What you should do
Go through the records and copy each line where the string "Duct" occurs.

Available data

↓↓↓

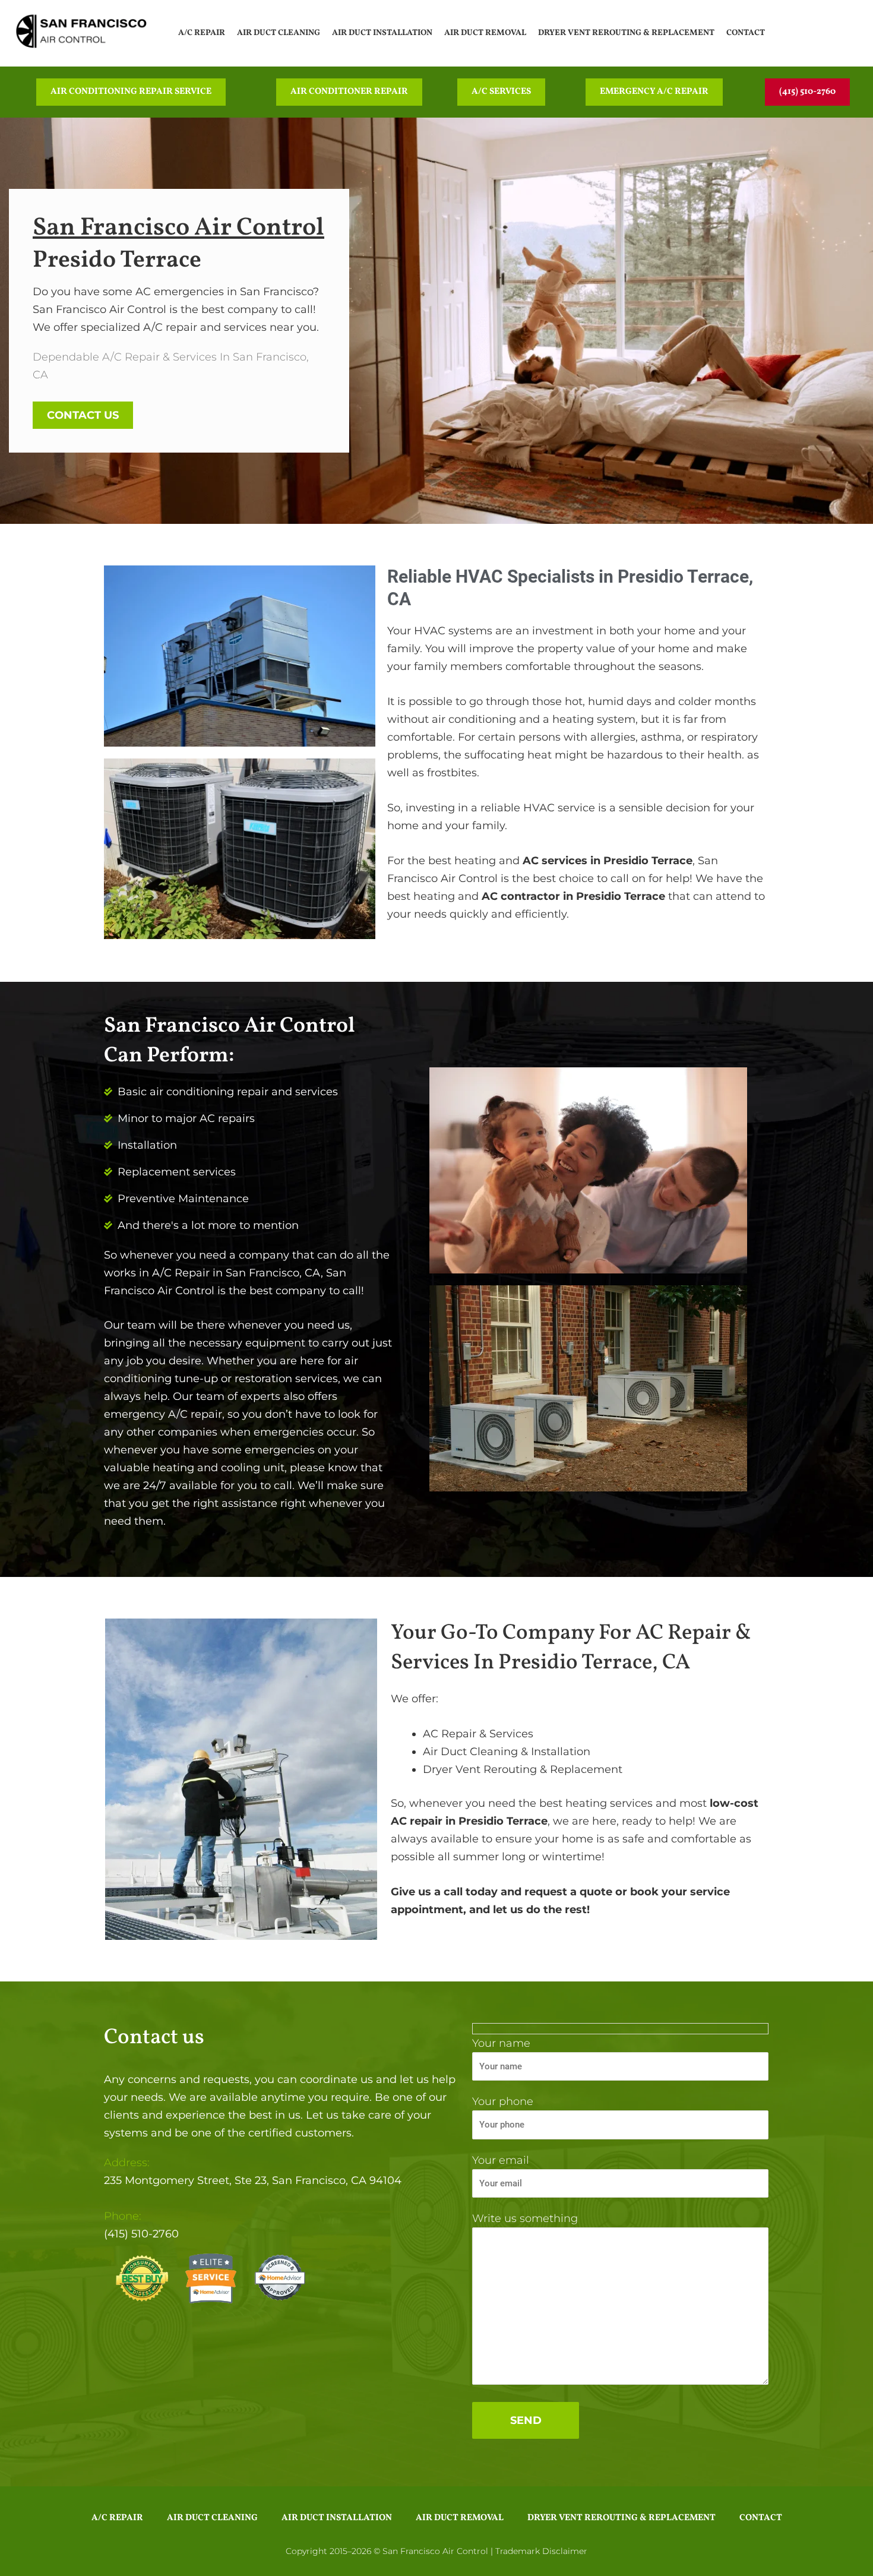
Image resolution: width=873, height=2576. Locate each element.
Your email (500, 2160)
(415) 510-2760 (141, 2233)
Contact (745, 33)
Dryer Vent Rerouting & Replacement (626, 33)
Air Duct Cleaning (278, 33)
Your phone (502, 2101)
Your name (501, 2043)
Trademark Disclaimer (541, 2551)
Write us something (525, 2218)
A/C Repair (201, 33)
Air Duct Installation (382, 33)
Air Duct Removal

↑↑↑
↓↓↓

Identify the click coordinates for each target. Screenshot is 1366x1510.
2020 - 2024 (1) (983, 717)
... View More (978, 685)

↑↑↑
↓↓↓

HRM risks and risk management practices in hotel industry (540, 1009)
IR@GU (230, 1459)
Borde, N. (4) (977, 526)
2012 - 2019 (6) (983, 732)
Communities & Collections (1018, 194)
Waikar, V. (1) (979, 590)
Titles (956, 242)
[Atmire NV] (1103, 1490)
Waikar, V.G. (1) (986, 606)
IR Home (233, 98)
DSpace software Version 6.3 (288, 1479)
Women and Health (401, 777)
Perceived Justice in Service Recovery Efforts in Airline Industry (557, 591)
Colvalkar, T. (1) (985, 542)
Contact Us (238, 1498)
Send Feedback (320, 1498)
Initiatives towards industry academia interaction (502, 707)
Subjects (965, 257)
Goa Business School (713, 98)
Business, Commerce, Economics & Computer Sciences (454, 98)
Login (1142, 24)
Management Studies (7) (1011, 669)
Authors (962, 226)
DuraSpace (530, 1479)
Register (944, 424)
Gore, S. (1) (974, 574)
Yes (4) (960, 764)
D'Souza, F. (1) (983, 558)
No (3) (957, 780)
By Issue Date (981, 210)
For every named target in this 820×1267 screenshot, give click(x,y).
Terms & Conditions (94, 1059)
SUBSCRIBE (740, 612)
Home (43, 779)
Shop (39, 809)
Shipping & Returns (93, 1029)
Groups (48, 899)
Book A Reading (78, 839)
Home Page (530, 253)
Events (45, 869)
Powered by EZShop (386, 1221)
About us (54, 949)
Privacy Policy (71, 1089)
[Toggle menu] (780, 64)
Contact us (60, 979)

↑↑↑

Answer space
Air Duct Cleaning (278, 33)
Air Duct Installation (382, 33)
Air Duct Removal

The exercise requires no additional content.